→ **Direction**: Return everything from the start of the rows down to the line containing "click(x=997, y=9)", keeping that line and every character unchanged.

→ **Supplied information**:
__________

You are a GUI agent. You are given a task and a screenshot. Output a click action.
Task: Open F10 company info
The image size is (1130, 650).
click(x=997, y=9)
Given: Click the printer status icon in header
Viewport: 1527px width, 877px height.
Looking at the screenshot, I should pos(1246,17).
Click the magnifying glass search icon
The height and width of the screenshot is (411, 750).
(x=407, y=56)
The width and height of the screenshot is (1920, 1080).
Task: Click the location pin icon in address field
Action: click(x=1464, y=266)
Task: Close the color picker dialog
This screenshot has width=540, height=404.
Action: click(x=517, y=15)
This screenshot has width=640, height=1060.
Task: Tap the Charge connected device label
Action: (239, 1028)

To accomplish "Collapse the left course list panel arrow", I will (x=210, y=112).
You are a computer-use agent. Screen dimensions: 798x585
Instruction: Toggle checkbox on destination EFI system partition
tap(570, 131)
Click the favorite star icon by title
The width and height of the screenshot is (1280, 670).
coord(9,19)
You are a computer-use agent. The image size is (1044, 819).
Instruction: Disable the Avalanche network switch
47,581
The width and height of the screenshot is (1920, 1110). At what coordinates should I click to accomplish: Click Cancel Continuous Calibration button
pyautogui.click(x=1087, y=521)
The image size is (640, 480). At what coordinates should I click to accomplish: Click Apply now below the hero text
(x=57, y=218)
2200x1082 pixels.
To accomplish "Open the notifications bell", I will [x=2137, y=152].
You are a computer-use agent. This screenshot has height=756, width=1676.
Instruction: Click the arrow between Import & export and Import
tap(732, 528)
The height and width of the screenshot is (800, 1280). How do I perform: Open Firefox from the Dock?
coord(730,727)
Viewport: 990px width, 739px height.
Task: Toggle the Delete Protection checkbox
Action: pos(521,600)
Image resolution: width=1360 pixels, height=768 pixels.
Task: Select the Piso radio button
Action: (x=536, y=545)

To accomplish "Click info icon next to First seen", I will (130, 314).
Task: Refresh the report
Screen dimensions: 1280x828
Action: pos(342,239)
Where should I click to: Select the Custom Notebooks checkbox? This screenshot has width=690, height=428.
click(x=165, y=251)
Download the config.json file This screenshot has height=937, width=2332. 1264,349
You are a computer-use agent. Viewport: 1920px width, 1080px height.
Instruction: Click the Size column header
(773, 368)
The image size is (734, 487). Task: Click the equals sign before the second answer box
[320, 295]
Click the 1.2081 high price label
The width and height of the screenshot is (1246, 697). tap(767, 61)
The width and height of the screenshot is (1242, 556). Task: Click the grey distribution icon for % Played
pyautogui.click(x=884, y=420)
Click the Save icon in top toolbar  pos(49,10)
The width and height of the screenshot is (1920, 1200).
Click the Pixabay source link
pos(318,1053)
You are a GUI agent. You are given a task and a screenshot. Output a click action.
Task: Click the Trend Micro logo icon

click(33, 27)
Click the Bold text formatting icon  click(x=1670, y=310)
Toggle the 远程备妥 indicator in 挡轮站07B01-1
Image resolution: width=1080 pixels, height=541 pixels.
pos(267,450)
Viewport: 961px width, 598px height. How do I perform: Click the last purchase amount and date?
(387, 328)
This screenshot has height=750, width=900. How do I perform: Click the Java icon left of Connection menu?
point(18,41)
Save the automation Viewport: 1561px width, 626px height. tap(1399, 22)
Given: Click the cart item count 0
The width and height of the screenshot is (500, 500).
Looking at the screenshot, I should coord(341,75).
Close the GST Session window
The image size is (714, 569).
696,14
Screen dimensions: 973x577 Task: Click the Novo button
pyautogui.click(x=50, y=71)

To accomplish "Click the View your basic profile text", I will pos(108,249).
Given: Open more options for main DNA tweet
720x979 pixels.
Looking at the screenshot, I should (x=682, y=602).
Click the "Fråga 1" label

__________

→ **Answer for this exercise**:
You are a GUI agent. You are given a task and a screenshot. Output a click action.
Task: Open F10 company info
The image size is (1130, 650).
click(x=997, y=9)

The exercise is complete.